Outcomes of Open Versus Laparoscopic Appendectomy in the United States, 1998-2002
Objective: Compare outcomes between open and laparoscopic appendectomy based on the data from a representative nationwide administrative database.
Design: Retrospective review of the Nationwide Inpatient Sample (NIS) database for 1998-2002.
Setting: Results are generalizable to all US non-federal acute care hospitals.
Patients: Patients were identified based on the appropriate ICD-9 diagnostic codes for the primary procedure during the index admission. Weighted analysis yielded an estimated 1,213,110 appendectomies.
Main Outcome Measures: Primary outcome measures were in-hospital mortality, in-hospital complications, and length of stay.
Results: After adjusting for co-morbidities, including diabetes, hypertension, chronic renal failure, COPD, and patient demographics, laparoscopic appendectomy was associated with lower in-hospital mortality (OR 0.48, [0.31, 0.74] p<0.0001), shorter length of stay (3.37 vs. 2.41 days, p<0.0001), lower risk of postoperative infectious complications (OR 0.61 [0.55, 0.68] p<0.0001), and pulmonary complications (OR 0.9 [0.82, 0.99] p=0.026). Laparoscopic appendectomy was associated with increased risk of postoperative fever (OR 1.1 [1.01, 1.21] p=0.036) and bleeding during the procedure (OR 2.6 [2.1, 3.1] p<0.0001), but no increase in risk of perioperative blood transfusions (OR 0.94 [0.81 1.1] p=0.38).

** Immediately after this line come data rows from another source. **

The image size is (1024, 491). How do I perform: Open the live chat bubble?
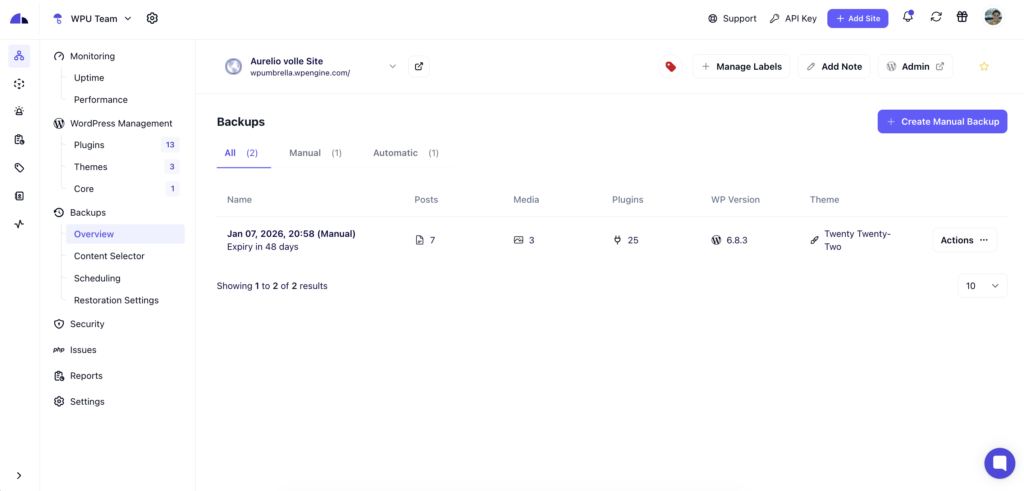pos(999,463)
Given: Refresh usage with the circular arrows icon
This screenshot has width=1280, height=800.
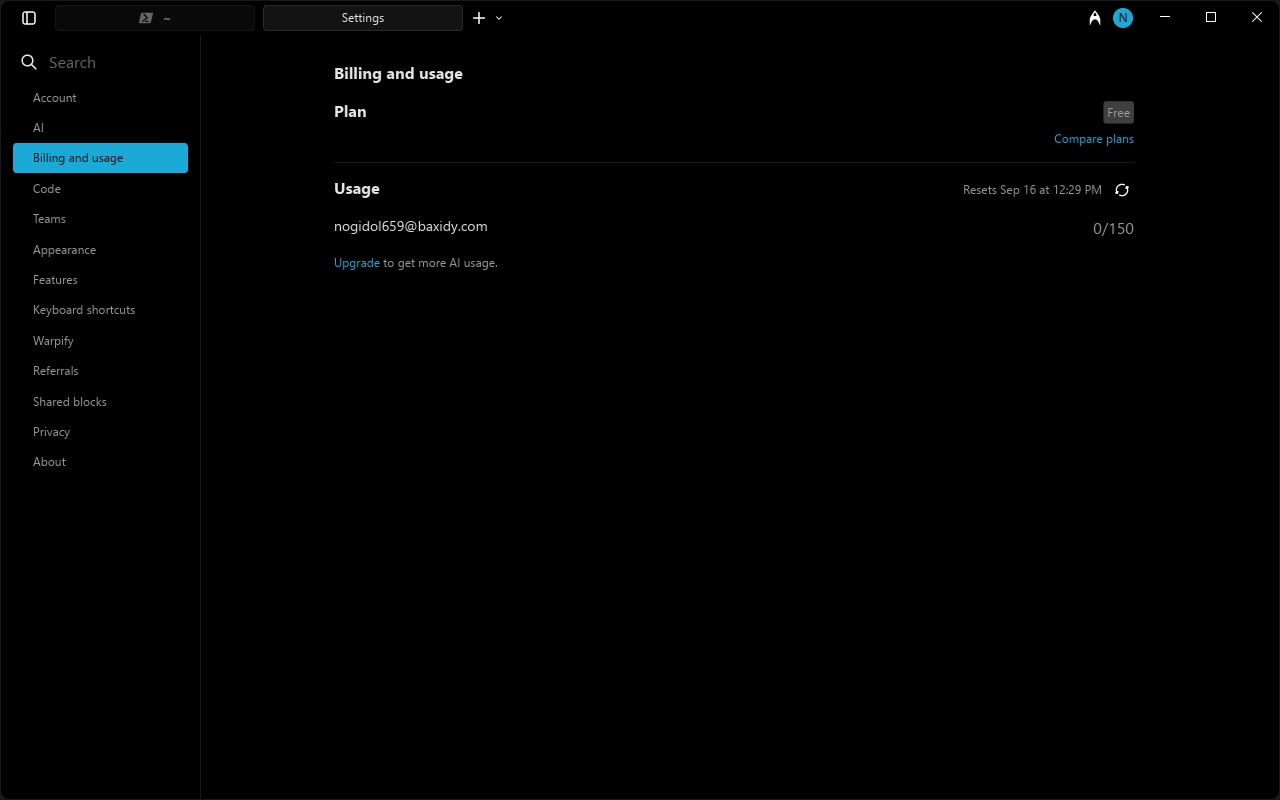Looking at the screenshot, I should [1122, 190].
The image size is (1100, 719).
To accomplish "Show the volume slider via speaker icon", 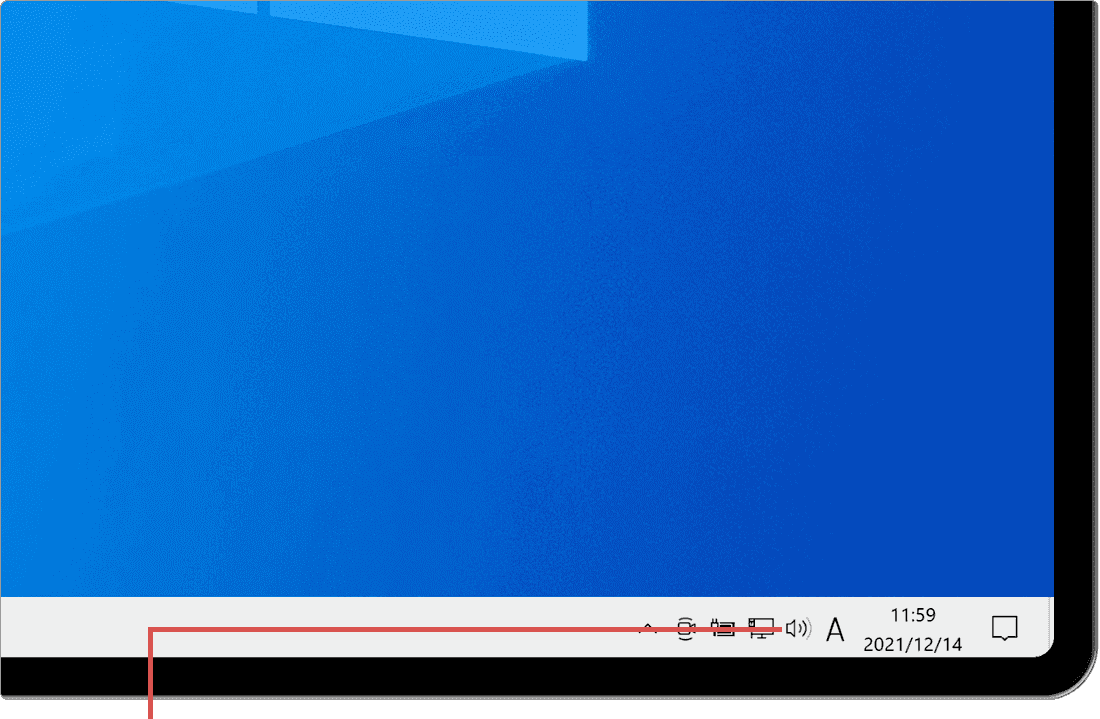I will point(798,629).
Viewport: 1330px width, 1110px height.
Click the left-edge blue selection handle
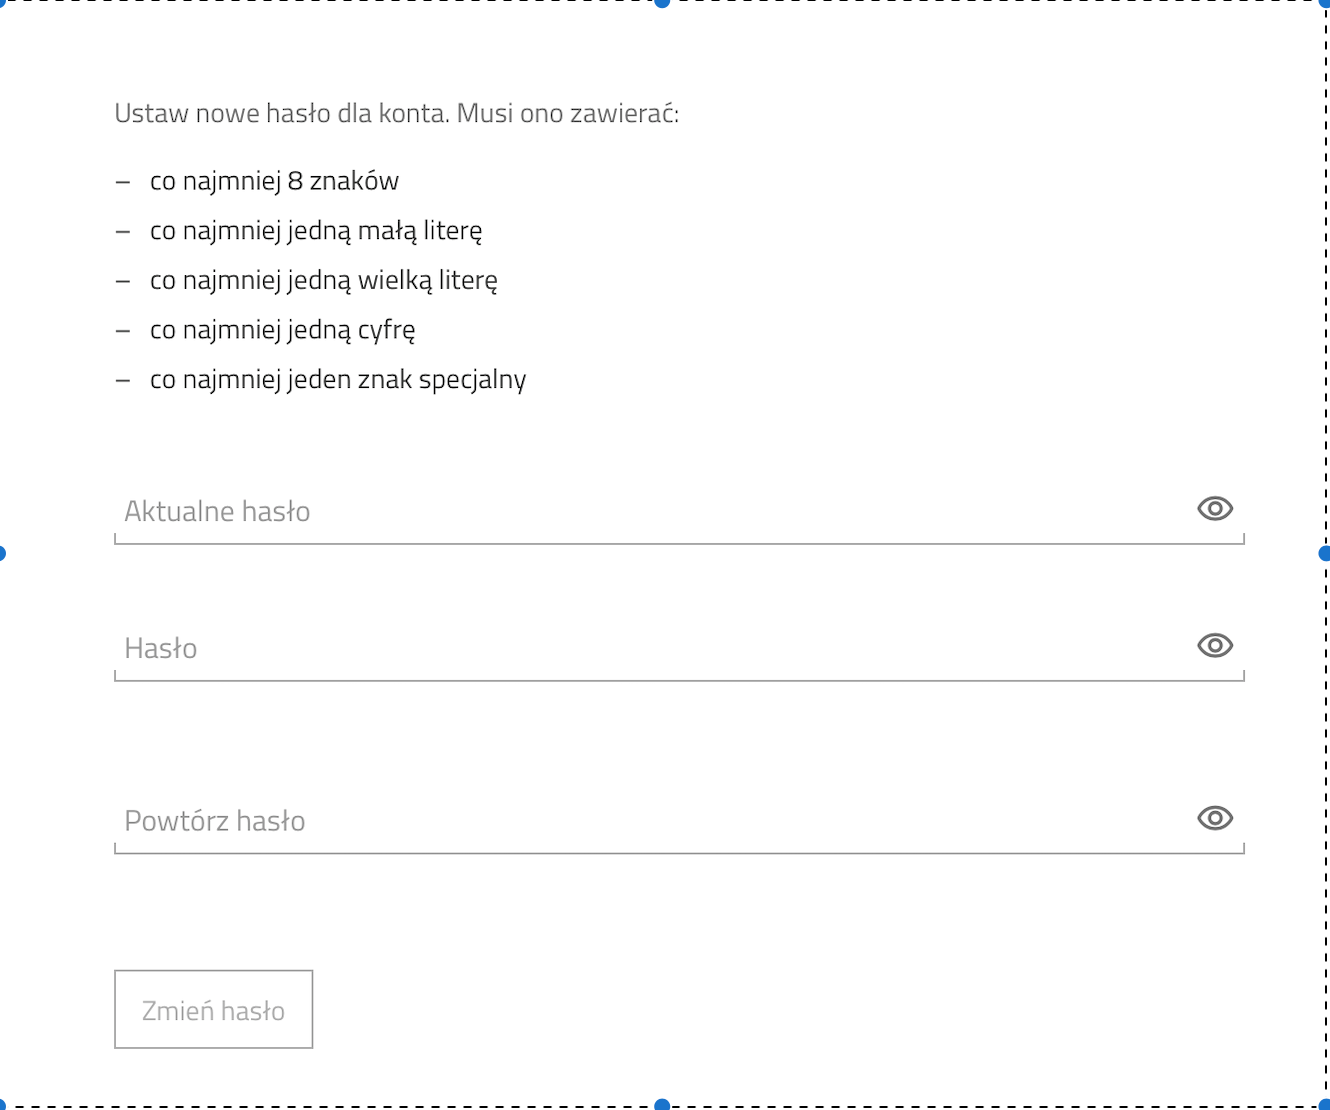coord(2,553)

Conclusion: This observational study of a large patient population suggests that laparoscopic appendectomy confers several advantages over open appendectomy, including reductions in mortality, length of stay, and post-operative infectious and pulmonary complications. Laparoscopic appendectomy is associated with increased risk of intra-operative bleeding, but this does not appear to increase the likelihood of transfusion.